4. The weld quality inspection method according to claim 3, characterized in that, The first normal angle image is stored and displayed in grayscale. The step of obtaining the first normal angle image based on the mapping model and the first grayscale image further includes: The grayscale values ​​of the pixels in the first normal angle map are converted and calculated according to the normal angle corresponding to the pixel. 180° is converted to the maximum grayscale value, 0° is converted to the minimum grayscale value, and the other angles are converted proportionally.

5. The weld quality inspection method according to claim 1, characterized in that, The angle between the illumination direction of the light source and the illuminated plane of the object under inspection is less than a preset angle.

6. The weld quality inspection method according to claim 1, characterized in that, The weld quality inspection method also includes the following steps: Obtain an illumination color image of the inspected object under preset conditions, wherein the pixels in the illumination color image and the first normal angle image have a corresponding relationship; and, Output and / or display the first normal angle diagram, the illumination color diagram, and the division result of the marked area to obtain the weld quality inspection result, which includes the surface roughness of the inspected object.

7. The weld quality inspection method according to any one of claims 1 to 6, characterized in that, The marked region includes a horizontal region, and the step of dividing the marked region based on the first normal angle diagram includes: Pixels whose normal angle belongs to the horizontal determination interval are merged to obtain at least one first sub-region; and, If the first sub-region is larger than the first preset area, the first sub-region is divided into the horizontal region.

8. The weld quality inspection method according to any one of claims 1 to 6, characterized in that, The marked region includes a hole region, and the step of dividing the marked region based on the first normal angle diagram includes: Pixels that meet the hole detection criteria are merged to obtain at least one second sub-region; and, If the second sub-region is larger than the second preset area, the second sub-region is divided into the hole region; or, the second sub-region is expanded based on a preset rule, and the expanded second sub-region is divided into the hole region.

9. A training method, characterized in that, The training method for training a weld quality inspection model includes the following steps: A first grayscale image is obtained, wherein the first grayscale image is obtained by sequentially illuminating a second sample with at least two light sources, the number of first grayscale images corresponds to the number of light sources, and the light sources output parallel light; Based on the first grayscale image, obtain the first normal angle image of the inspected object; Obtain the illumination color map of the second sample under preset conditions, wherein the illumination color map and the pixels on the first normal angle map have a corresponding relationship; The marked region is divided based on the first normal angle diagram; and... The weld quality inspection model is trained based on the first normal angle map, the illumination color map, and the division result of the marked region; wherein, the weld quality inspection model is used to output the weld quality inspection result based on the illumination color map of the inspected object; The marked region includes a horizontal region, a hole region, and a non-horizontal region.

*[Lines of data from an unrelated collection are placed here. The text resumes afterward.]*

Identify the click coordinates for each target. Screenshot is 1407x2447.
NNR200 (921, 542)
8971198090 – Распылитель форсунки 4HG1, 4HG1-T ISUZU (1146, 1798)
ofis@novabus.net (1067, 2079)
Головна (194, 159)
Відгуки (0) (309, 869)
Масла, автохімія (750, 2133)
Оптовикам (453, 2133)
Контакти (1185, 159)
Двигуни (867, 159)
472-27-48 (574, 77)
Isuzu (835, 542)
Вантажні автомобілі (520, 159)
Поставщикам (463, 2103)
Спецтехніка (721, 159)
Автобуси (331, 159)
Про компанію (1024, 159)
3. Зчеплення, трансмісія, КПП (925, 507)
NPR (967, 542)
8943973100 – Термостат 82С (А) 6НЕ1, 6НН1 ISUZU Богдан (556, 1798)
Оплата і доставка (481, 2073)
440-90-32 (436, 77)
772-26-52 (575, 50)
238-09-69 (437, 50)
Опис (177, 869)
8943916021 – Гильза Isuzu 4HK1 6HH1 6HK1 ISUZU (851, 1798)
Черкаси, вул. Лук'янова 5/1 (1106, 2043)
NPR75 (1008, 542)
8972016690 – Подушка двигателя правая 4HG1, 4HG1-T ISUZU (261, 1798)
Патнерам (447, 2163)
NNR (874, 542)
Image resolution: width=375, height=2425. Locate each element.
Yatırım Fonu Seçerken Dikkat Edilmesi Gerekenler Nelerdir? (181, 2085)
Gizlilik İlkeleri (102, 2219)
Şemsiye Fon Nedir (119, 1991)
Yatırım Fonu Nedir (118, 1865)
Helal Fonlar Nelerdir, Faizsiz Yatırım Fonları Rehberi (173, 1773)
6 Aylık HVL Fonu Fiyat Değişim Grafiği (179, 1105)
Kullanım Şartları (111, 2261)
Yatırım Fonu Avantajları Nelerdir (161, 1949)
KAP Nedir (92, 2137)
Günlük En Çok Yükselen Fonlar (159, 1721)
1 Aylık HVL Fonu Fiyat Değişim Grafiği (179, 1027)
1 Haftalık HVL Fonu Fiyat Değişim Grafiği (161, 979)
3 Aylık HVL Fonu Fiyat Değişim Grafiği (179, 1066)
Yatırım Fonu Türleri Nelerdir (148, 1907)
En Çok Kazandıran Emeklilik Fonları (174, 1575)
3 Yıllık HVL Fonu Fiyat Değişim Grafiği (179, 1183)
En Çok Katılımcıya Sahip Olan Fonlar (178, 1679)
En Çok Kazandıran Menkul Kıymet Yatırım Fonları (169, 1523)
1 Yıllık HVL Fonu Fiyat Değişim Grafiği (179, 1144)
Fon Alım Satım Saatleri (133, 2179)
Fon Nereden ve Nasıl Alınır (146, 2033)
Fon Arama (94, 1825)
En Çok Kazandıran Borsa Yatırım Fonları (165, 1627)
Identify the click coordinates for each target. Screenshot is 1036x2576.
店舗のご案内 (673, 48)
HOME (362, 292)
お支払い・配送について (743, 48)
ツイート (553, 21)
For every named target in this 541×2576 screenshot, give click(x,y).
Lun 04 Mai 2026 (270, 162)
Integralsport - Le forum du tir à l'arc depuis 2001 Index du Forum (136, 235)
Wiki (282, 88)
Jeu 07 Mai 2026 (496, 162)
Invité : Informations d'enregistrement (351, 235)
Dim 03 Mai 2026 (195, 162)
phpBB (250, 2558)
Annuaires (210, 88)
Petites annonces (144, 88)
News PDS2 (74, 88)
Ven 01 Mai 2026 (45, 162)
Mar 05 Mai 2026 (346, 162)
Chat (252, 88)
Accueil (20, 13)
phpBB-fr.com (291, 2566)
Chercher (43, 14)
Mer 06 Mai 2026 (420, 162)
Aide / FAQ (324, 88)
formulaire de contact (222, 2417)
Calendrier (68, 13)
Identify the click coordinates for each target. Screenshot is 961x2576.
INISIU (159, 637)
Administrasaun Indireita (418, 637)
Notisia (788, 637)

The step of dividing the marked region based on the first normal angle diagram includes: Divide the horizontal region and the hole region; For pixels that are not classified into the horizontal region and the hole region, clustering is performed to obtain at least one third sub-region; The largest area in each of the third sub-regions is configured as a candidate sub-region; and... If the area of ​​the candidate sub-region is greater than the third preset area, and the height difference of the candidate sub-region is greater than the preset height, the candidate sub-region is divided into the non-horizontal region.